When The Beatles met Elvis Presley in summer 1965, the band was more than some British fad. At that point, the Fab Four had established themselves as the biggest commercial force in the music industry. Almost every single and LP they were releasing cracked the top five in America.

But Elvis was still the King to them. They had idolized him as teenagers and could hardly believe they were meeting their hero. “I just remember sitting there and him playing the bass,” John Lennon later told Spin. “And me thinking, ‘It’s Elvis! It’s Elvis!'”

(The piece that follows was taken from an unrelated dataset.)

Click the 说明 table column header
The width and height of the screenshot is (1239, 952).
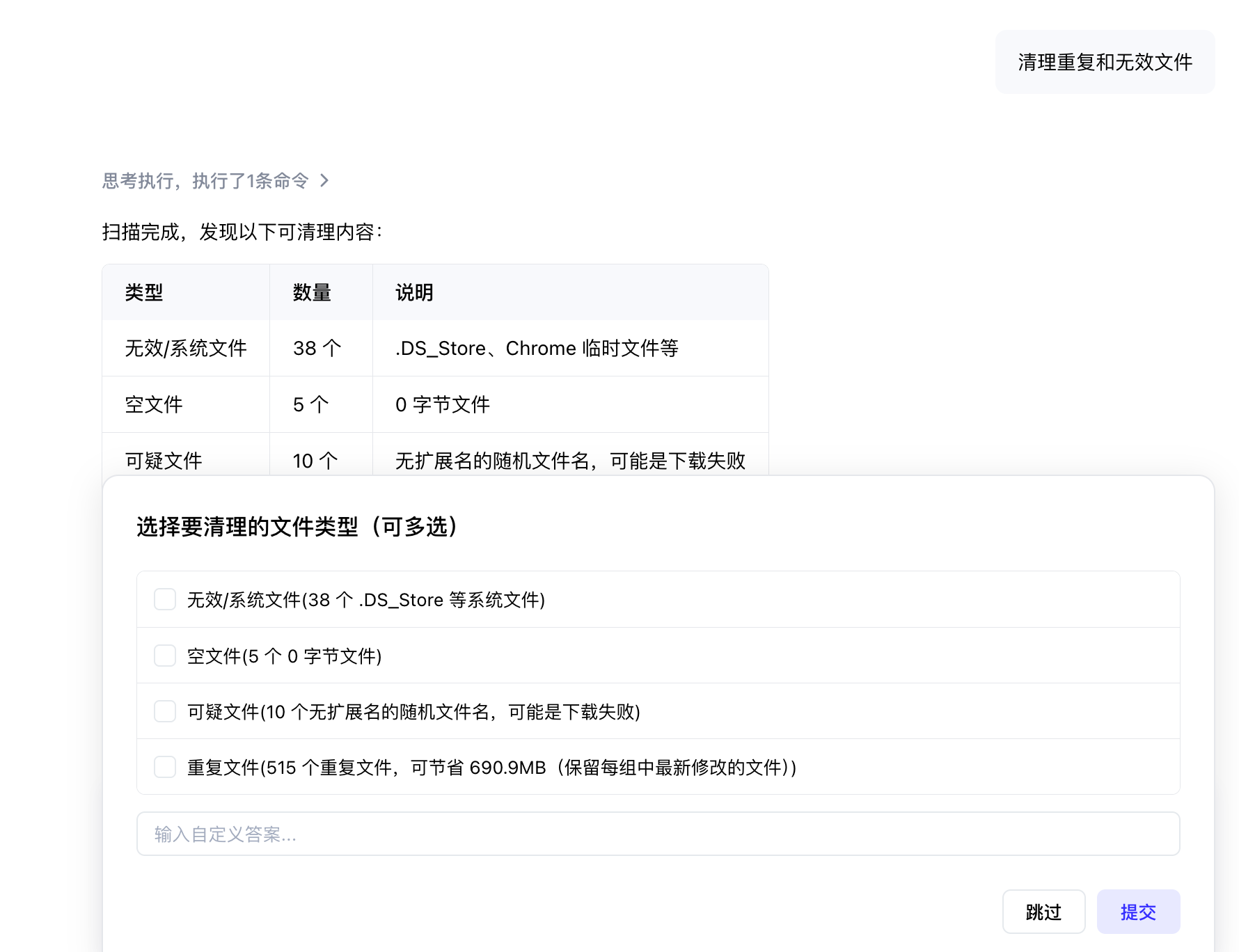click(x=415, y=292)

However, The Beatles quit worshiping Elvis’ music well before ’65. He was no longer creating innovative records that made kids jump. Instead, he was concentrating on making hit movies and releasing soundtracks.

Looking back on those years, John and Paul McCartney both saw a line in the sand when it came to good Elvis recordings and bad Elvis recordings. The line got drawn when Elvis entered the military in 1958.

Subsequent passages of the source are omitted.